How does Rob Couhig get away with attending forums for mayoral candidates when he won’t yet declare whether he’s actually going to run?

Recall that in ’06 Couhig blasted Mitch Landrieu for taking too long to decide whether to run for mayor. He criticized him on the radio, in commercials, and on blogs for not being decisive enough. Couhig called Landrieu the “Prince of Vacillation”— a person who freezes at the moment when “bold leadership is required”. This claim was the centerpiece of Couhig’s attacks on Landrieu.

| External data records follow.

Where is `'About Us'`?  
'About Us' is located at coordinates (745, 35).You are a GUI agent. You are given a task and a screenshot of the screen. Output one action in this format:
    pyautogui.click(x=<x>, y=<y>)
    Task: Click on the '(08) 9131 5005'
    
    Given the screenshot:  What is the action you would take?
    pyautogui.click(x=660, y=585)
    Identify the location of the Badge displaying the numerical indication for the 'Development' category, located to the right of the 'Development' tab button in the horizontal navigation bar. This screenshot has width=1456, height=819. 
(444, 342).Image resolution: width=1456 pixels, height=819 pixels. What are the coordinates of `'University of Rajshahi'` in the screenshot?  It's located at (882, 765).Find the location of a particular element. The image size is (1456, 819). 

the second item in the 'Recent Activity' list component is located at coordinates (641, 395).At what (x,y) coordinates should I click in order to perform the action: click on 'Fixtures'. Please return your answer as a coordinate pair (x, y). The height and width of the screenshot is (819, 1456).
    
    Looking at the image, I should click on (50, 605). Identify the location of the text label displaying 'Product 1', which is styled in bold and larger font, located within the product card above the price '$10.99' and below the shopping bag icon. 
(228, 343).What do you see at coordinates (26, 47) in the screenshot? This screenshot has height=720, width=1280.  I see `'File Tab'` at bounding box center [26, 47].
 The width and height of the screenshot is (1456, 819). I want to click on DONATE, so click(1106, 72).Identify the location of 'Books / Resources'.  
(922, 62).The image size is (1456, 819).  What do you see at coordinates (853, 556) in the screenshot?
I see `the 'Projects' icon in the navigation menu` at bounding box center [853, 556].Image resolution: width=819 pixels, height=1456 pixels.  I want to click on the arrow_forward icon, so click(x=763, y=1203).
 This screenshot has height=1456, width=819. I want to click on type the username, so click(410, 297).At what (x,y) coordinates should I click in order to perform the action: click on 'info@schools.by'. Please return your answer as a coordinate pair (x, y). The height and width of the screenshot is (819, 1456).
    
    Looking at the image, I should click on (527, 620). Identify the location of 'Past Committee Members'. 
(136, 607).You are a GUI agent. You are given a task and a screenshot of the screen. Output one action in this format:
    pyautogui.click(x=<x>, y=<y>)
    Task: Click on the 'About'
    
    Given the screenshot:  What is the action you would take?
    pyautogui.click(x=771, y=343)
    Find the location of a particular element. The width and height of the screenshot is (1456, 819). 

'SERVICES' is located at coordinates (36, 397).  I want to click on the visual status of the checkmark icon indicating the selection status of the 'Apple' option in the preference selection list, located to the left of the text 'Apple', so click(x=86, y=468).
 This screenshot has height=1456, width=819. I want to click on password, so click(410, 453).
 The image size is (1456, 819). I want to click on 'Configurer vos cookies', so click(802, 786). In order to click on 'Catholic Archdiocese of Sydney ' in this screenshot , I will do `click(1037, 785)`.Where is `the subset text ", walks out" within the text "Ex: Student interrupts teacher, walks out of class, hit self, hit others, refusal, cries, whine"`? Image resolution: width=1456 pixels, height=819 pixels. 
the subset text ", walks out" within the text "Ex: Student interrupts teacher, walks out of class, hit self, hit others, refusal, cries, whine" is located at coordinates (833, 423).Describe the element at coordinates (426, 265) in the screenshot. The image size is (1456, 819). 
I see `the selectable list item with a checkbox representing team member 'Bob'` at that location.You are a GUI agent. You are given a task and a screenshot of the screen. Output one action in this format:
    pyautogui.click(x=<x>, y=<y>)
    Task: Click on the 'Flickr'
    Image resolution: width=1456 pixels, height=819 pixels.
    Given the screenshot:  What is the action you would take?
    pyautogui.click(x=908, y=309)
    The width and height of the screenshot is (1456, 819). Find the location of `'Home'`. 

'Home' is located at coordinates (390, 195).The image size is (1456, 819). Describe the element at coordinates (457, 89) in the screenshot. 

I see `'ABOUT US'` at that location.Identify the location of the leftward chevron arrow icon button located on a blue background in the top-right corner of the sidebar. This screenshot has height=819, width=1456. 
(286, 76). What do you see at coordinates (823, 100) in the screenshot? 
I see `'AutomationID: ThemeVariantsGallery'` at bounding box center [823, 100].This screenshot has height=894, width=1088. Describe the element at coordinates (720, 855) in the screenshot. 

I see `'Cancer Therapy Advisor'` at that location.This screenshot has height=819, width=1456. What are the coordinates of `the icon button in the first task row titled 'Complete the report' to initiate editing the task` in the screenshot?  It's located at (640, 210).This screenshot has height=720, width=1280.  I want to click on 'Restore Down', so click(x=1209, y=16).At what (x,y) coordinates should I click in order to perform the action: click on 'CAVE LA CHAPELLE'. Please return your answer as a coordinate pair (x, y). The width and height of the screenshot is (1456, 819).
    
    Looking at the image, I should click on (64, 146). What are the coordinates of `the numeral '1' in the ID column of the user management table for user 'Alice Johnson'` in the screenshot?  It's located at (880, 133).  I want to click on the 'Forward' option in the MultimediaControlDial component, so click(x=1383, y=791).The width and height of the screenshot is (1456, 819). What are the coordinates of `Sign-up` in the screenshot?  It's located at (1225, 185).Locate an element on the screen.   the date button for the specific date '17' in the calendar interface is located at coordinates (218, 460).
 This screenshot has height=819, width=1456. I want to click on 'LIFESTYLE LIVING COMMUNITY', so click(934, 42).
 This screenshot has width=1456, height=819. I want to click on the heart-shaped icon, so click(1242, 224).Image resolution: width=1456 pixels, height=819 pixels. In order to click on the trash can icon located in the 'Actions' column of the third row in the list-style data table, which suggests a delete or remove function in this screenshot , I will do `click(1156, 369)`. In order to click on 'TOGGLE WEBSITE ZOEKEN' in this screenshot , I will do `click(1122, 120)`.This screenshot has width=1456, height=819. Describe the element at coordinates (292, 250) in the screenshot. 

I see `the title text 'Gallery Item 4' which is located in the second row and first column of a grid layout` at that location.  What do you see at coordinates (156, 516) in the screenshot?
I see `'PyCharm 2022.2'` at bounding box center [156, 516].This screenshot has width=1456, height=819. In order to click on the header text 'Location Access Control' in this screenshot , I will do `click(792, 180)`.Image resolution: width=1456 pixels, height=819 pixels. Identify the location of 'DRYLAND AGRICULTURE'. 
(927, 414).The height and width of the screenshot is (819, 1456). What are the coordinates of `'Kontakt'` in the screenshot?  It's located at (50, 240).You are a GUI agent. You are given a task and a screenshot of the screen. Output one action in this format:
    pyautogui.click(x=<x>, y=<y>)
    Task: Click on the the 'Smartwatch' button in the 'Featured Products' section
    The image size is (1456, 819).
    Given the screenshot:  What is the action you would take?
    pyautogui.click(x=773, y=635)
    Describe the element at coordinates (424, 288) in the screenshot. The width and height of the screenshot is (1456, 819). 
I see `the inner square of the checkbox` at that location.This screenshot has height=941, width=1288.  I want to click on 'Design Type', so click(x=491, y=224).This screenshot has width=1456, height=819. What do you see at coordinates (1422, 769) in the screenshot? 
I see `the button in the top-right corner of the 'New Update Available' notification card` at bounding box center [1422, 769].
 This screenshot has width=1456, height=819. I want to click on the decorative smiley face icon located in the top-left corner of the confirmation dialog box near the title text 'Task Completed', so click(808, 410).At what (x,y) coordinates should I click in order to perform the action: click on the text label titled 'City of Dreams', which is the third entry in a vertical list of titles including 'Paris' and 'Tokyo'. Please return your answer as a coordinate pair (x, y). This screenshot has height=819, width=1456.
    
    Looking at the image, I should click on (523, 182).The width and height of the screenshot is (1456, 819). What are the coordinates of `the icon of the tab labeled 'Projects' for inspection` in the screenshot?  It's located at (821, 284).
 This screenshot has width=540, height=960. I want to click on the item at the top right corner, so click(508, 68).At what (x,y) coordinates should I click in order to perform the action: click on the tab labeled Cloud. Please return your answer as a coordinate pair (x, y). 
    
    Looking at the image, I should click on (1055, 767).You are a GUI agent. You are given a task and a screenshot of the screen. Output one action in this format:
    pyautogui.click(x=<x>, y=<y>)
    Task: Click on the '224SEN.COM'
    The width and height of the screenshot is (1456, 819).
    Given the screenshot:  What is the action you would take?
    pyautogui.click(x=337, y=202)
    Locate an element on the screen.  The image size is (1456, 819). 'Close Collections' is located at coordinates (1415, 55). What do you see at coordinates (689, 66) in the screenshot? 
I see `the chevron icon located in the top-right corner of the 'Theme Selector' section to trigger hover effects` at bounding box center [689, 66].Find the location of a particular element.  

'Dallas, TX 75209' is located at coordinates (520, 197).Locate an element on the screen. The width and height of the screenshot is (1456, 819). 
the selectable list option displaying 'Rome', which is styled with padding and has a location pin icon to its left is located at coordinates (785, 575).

Fast forward to September 2009. Couhig boldly announced that he would announce something “soon” about his mayoral intentions. This excited the Couhig Conservatives, who are (it cannot be repeated too often) very, very smart voters. However: curiously— inconceivably— weeks and months have passed without Couhig announcing a decision about his candidacy. At the very moment bold leadership is required, Couhig… has dithered. He isn’t ready to formally commit. He has said that he wants to make sure that if he runs he will win (I could save him some time and money on that analysis). And, in a truly bizarre statement, he claimed he needed to make sure he could win because “the city’s psyche is fragile”.

Yeah, he said that. Couhig’s mulling things over because, if he ran and lost, it might shatter the city into human fragments. Our collective psyche might never recover. Things would boil over and there’d be race riots or teabagger riots or more cat tossing or something equally apocalyptic. Suffice it to say, Couhig is dithering because he cares about our minds.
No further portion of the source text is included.